We compared voxel sieving performance with that of the three winning entries of the 2006 EBC Brain Reading competition. These entries used recurrent neural networks, ridge regression, and a dynamic Gaussian Markov Random Field modeling on the same test data benchmark, yielding across feature average cross correlations of 0.49, 0.49, and 0.47, respectively. For the voxel sieving method, the feature average cross correlation value is 0.44. This is good considering that the predictions are based on a reduced data set, while the reported results of the winning entries are based on the full data set. The fact that we have used a smaller training set is likely to have had a negative impact on the prediction results. Note, that in the 2006 competition our entry, an initial version of the voxel sieving method, ranked first in the actor category [32]. We were able to accurately predict which actor the subjects were seeing purely based on fMRI scans [10].

#### 4.3.3 Consistency

*λ*= 0) and prediction experiments (λ = {0, 0.25, 0.5, 0.75, 1}) three times, each time using only fMRI data of a single subject instead of all three. We measured the overlap in supervoxels across subjects in terms of the number of supervoxels that were in the superclusters of all three subjects relative to the total number of supervoxels. We examined consistency separately for the superclusters. Figure 9a shows the results of consistency analysis.
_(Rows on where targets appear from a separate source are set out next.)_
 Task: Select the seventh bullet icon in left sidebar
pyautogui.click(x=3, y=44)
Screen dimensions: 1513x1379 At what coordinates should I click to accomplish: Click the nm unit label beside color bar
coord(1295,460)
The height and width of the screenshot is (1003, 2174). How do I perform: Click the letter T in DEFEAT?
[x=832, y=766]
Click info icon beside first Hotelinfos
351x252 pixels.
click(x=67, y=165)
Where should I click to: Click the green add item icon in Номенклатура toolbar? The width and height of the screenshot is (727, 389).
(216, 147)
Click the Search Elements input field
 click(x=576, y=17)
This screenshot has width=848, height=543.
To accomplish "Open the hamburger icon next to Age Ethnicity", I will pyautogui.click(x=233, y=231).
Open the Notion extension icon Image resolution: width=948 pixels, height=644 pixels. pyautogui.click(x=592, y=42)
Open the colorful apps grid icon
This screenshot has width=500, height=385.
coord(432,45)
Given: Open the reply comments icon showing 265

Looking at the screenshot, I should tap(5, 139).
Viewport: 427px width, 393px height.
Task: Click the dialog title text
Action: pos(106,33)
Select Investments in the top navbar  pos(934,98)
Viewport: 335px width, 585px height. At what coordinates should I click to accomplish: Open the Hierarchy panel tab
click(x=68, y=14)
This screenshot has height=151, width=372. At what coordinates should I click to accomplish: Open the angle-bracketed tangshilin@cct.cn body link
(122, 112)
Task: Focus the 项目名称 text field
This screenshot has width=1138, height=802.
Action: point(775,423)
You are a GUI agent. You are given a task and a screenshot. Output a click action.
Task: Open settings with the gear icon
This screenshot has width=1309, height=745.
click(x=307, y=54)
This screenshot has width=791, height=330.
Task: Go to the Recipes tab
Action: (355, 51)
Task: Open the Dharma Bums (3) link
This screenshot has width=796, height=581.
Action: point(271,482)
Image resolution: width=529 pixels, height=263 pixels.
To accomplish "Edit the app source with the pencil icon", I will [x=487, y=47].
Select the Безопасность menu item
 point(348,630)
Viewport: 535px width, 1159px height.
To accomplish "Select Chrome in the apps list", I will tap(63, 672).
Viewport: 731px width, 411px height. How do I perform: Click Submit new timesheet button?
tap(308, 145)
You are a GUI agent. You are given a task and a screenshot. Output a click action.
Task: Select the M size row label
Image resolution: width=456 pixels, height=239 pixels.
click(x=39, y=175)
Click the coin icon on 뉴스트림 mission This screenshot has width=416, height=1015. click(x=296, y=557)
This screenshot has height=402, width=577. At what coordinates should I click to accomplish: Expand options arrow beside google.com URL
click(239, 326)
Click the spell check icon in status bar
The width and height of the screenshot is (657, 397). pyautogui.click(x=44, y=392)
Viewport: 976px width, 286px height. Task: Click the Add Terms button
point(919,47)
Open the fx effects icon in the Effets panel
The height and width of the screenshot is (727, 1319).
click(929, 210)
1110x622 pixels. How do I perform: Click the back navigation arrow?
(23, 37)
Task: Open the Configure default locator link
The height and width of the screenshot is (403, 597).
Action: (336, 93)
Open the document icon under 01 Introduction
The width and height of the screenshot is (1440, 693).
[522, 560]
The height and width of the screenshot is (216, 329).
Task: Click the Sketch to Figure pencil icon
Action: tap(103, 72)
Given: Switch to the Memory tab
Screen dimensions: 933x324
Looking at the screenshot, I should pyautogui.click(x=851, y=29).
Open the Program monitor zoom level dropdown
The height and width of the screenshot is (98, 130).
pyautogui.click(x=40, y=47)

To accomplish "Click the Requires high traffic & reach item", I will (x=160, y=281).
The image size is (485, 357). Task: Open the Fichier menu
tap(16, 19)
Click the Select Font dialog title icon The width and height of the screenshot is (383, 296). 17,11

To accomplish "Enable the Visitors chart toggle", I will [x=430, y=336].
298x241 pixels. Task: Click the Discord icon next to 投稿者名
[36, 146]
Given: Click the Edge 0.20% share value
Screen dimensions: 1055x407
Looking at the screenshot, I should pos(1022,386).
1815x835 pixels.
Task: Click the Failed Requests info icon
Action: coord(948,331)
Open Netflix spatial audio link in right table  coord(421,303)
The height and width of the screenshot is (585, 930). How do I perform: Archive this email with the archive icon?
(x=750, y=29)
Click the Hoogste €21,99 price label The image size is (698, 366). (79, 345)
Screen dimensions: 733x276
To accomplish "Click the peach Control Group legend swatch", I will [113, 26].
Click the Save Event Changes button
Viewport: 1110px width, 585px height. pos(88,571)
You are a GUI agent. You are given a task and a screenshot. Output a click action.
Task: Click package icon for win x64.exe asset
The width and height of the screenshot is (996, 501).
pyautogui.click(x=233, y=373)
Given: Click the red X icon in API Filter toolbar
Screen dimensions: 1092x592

When we only consider supervoxels in the first supercluster, almost 22 percent of the supervoxels from subjects 1, 2, and 3 overlap in the localization task. For the second supercluster the overlap is significantly higher: 28%. We attribute this difference in consistency between the first and second superclusters to number and spatial size of supervoxels, which tend to be larger for the second supercluster. In the prediction task, we computed consistency separately for supervision weights 0, 0.25, 0.5, 0.75, 1 and subsequently averaged these. For larger values of the supervision weight, the supervoxels detected are generally few, spatially confined and variable across subjects, adversely affecting consistency of voxel detections across subjects. The amount of overlap drops for both superclusters to 21 and 18%, respectively. This, however, does not necessarily imply that a source-specific search for hemodynamic synchrony yields more consistency than unbiased probing. It might be that consistency emerges with across subject analysis as reflected in the prediction results based on fMRI data of individual subjects (Fig. 9b). Considering the large amount of supervoxels (*C* = 7,680), the obtained results indicate a reasonable consistency of voxel detections across subject.

## 5 Discussion

We have introduced a statistical signal analysis method for identification of distributed and overlapping synchronous hemodynamic patterns that are directly or transiently linked to their underlying sources. The method is applicable for brain activity from any modality and covariates of any form. We focused on fMRI data from a free natural movie viewing study, as these data generally contain complex distributed and overlapping synchronous hemodynamic patterns. Our experiments showed that voxel sieving is very effective in uncovering both anticipated (visual and auditory regions) and unexpected cortical areas involved in face processing (such as motor and action regions). The viability of voxel sieving to find established or discoverable relations also holds for the other movie stimuli in our data set. There is generally a meaningful relation between cognitive concepts from the movie stimuli and synchronously active brain areas as identified by voxel sieving. The performance of voxel sieving in fMRI-based prediction of the movie stimuli strongly supports the significance of exposed brain areas.

Voxel sieving can be conceived of as a superset of many existing fMRI data analysis methods. When a single cluster is searched for in a fully unsupervised mode (*λ* = 1) without sieving (*δ* = 1), our method reduces to functional principal component analysis [35]. Independent component analysis [4, 11] is approximated when multiple independent clusters are searched using* λ* = 1 and* δ* = 1. In a fully supervised mode (*λ* = 0) using projection matrix **P** ^{1}(*t*), fMRI data are analyzed in a manner analogous to standard regression analysis ([13]). Other projections matrices can be used, for example, for discriminating activity between subjects, groups or conditions (similar to [ 3, 29, 36]). By varying the values of sieving parameter δ and levels of hierarchy *l*, the method enables voxel-wise, cluster-wise, and volume-wise data analysis. In addition, as voxel sieving relies heavily on data averaging and dimension reduction on a data sets from multiple subjects or multiple conditions, it is reasonably robust against multiple testing problems. Hence, voxel sieving is generic in that it can be used for an ensemble of data analysis approaches and tasks.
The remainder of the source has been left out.